### Exercise aim:
After locating the line with "The height and" in the entries below, output it and each following line up to and including the line with "Click the IPv6 text label", exactly and without pictures.

### Given data:

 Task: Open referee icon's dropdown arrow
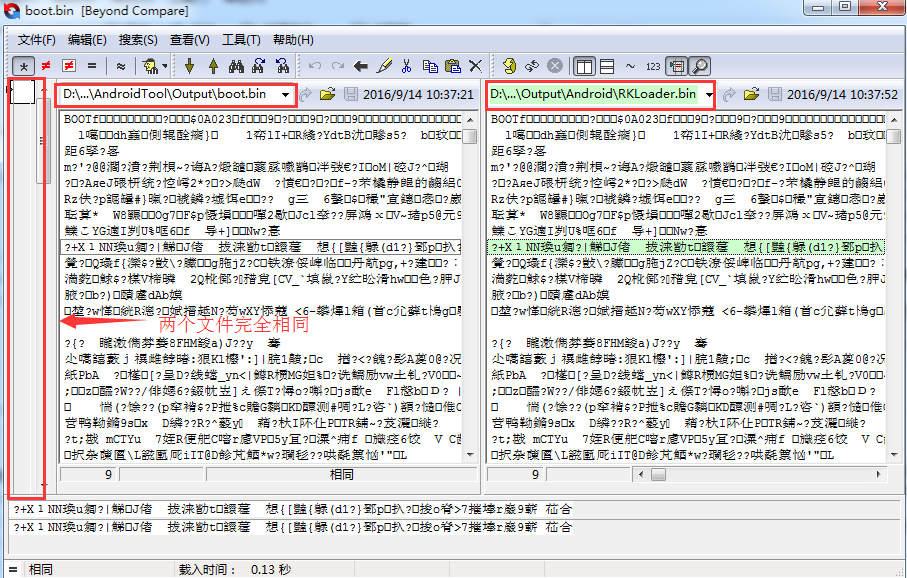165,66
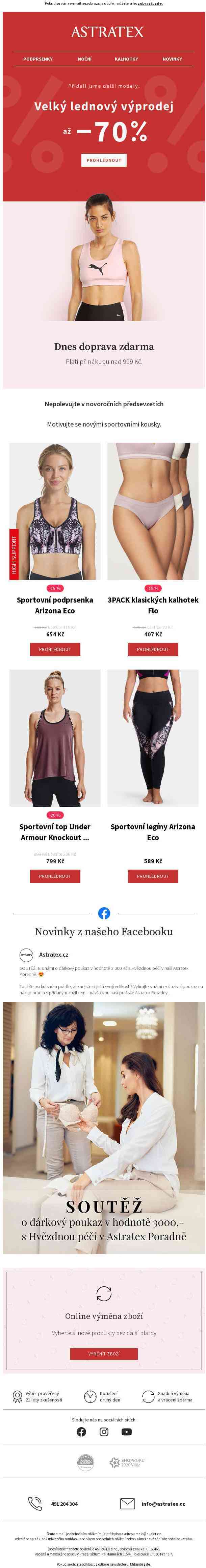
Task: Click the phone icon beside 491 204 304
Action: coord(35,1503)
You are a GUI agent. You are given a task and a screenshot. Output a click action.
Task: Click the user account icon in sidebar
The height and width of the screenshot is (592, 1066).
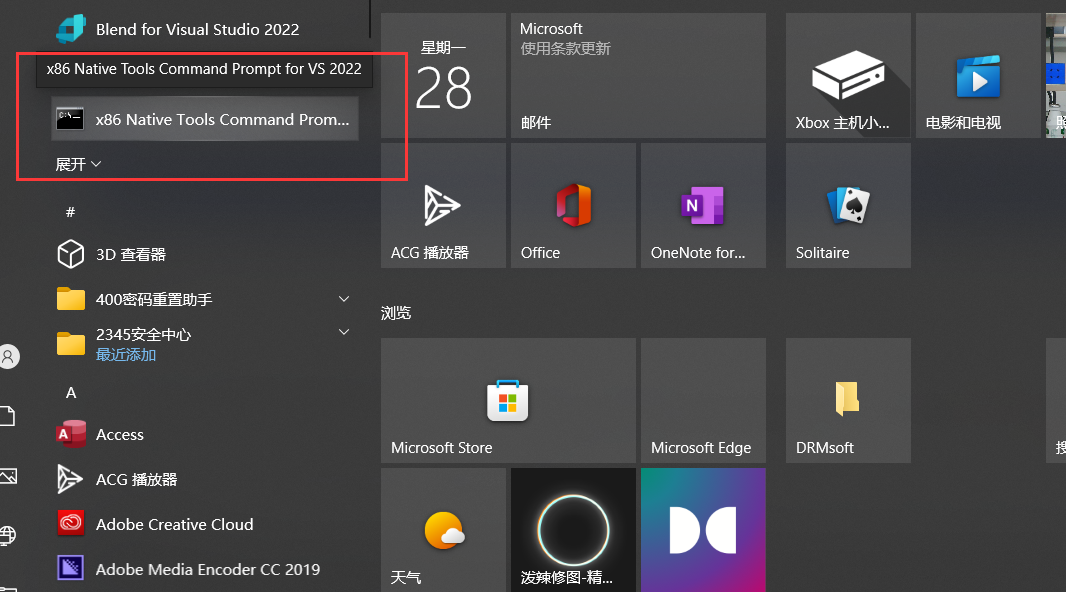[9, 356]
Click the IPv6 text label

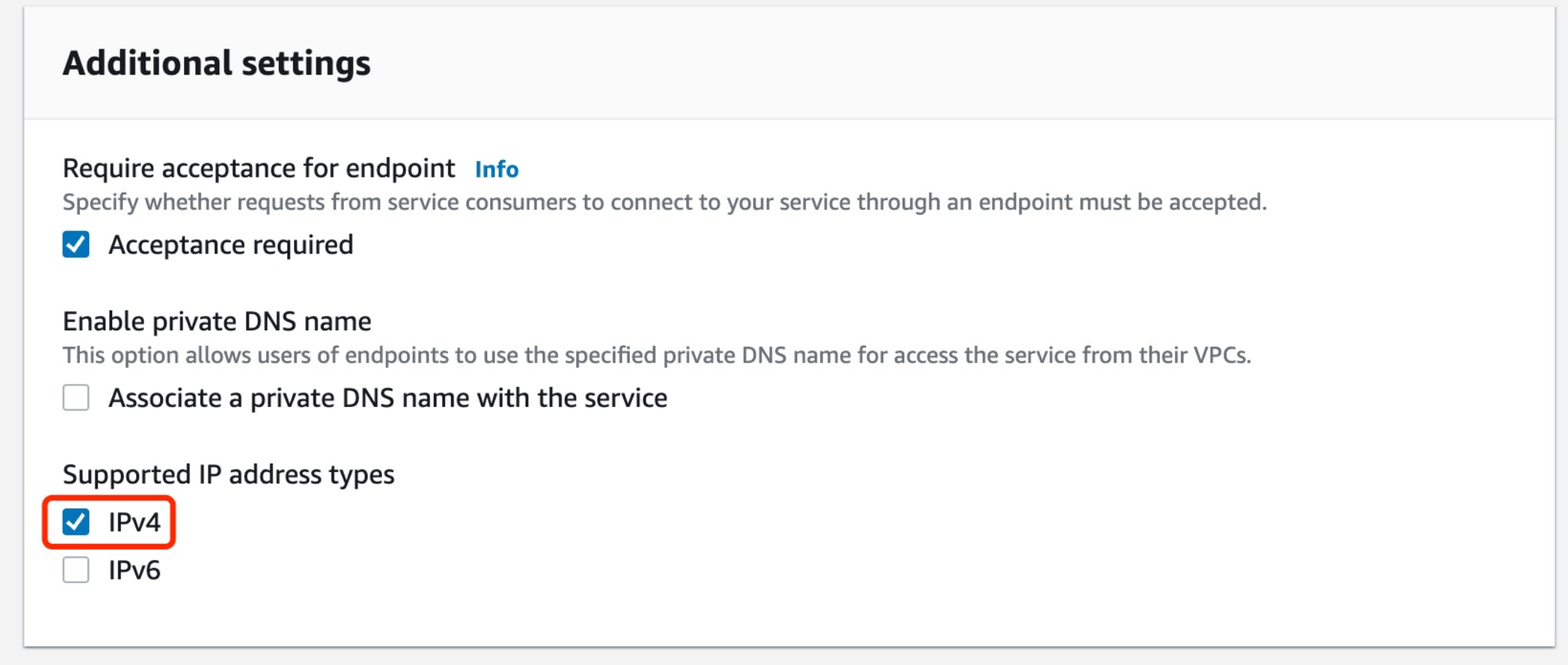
==
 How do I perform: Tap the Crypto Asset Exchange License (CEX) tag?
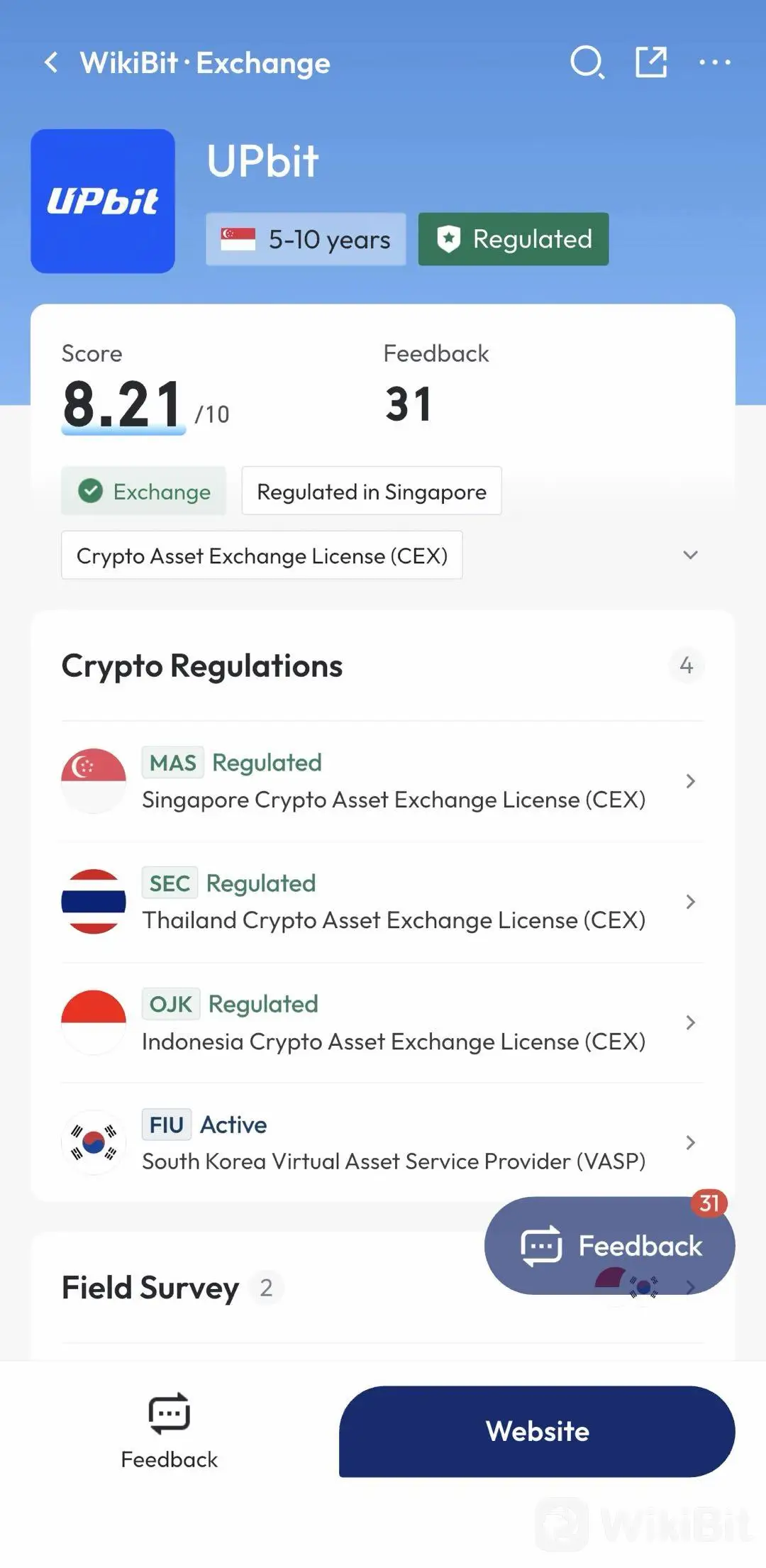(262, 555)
---
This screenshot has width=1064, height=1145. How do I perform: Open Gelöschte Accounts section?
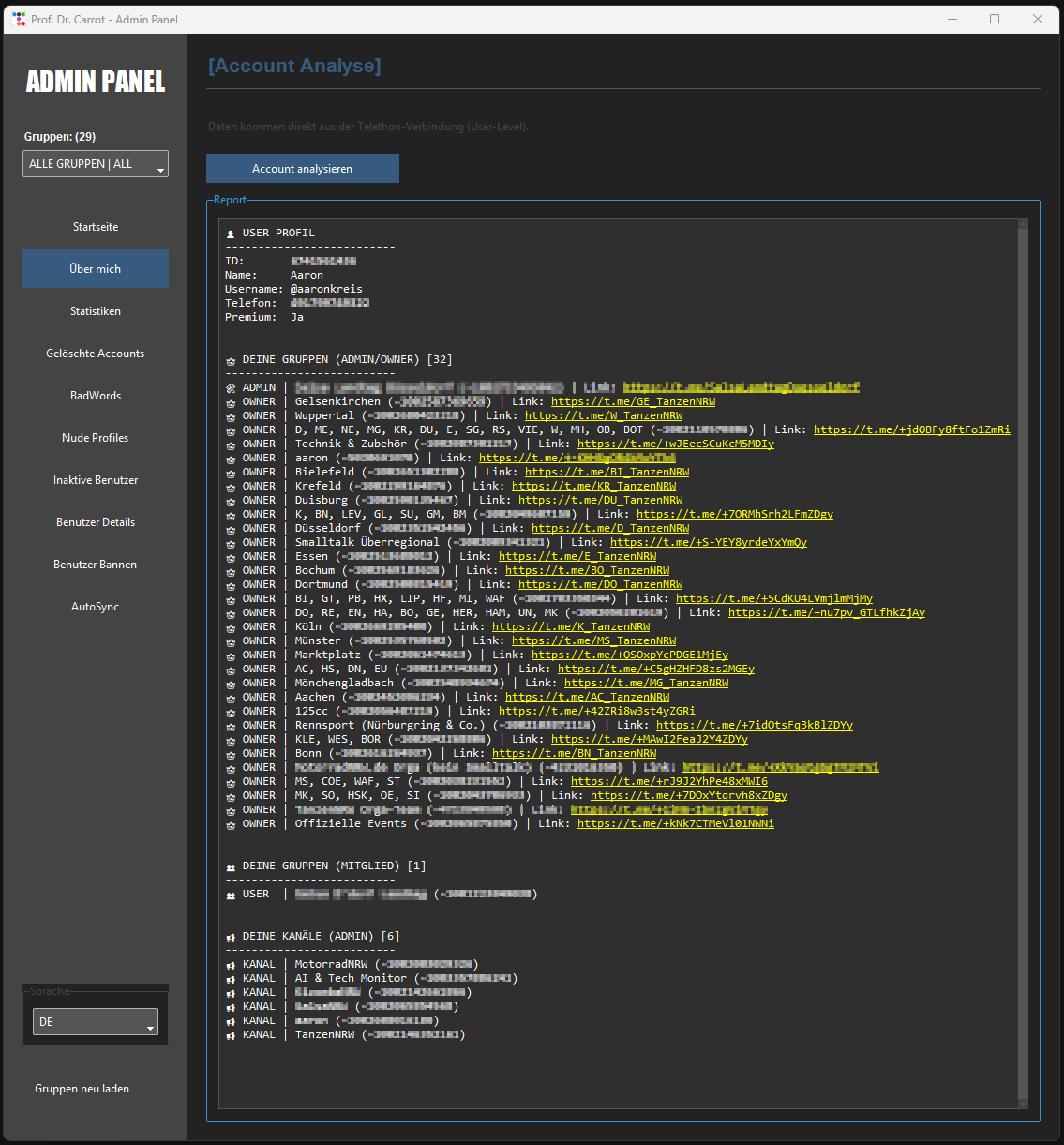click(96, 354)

### Reply to the task:
The height and width of the screenshot is (592, 1066).
[9, 356]
Click the IPv6 text label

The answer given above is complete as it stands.